◆ **Exercise directions**
How many lines in the material below contain the string "agent"? Answer with the number alone.

◆ **Data to use**
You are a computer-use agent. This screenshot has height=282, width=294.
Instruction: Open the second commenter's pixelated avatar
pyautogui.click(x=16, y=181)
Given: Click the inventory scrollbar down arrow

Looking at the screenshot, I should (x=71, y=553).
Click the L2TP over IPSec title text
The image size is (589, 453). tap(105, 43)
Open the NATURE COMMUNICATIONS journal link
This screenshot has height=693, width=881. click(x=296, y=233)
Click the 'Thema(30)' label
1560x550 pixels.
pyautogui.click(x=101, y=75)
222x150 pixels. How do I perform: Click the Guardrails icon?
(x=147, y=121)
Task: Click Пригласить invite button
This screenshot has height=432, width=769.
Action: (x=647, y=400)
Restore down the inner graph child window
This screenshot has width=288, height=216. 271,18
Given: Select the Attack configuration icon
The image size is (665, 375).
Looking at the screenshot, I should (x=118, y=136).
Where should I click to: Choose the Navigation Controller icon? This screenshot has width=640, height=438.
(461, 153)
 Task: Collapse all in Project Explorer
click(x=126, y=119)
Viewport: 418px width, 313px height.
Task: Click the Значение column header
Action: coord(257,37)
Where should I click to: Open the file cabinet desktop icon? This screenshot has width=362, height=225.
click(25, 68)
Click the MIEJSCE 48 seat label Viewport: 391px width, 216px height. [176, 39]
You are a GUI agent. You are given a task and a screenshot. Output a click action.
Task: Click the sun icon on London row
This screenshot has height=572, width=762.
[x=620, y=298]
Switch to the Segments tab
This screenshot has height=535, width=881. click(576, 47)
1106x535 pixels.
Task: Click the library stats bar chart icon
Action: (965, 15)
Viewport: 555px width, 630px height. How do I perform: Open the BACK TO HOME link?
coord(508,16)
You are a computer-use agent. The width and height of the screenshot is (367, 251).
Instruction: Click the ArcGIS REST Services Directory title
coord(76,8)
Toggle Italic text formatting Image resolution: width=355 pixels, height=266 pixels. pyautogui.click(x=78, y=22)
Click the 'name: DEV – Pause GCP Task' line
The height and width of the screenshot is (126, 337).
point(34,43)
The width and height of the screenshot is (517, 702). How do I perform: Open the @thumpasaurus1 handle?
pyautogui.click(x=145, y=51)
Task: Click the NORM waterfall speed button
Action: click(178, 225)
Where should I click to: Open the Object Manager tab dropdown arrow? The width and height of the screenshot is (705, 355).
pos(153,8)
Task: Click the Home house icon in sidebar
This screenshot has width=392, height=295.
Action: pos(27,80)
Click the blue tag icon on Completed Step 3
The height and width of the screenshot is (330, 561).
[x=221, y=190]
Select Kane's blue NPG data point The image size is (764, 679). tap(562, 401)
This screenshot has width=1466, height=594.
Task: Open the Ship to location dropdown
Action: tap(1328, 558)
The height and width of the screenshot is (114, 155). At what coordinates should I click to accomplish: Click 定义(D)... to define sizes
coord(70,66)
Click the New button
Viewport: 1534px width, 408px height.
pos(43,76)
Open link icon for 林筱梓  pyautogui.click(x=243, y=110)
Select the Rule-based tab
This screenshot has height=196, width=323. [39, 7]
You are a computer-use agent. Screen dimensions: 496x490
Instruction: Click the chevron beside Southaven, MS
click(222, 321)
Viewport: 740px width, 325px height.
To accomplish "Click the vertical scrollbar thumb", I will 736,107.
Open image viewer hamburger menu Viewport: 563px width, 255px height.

◆ **Response**
4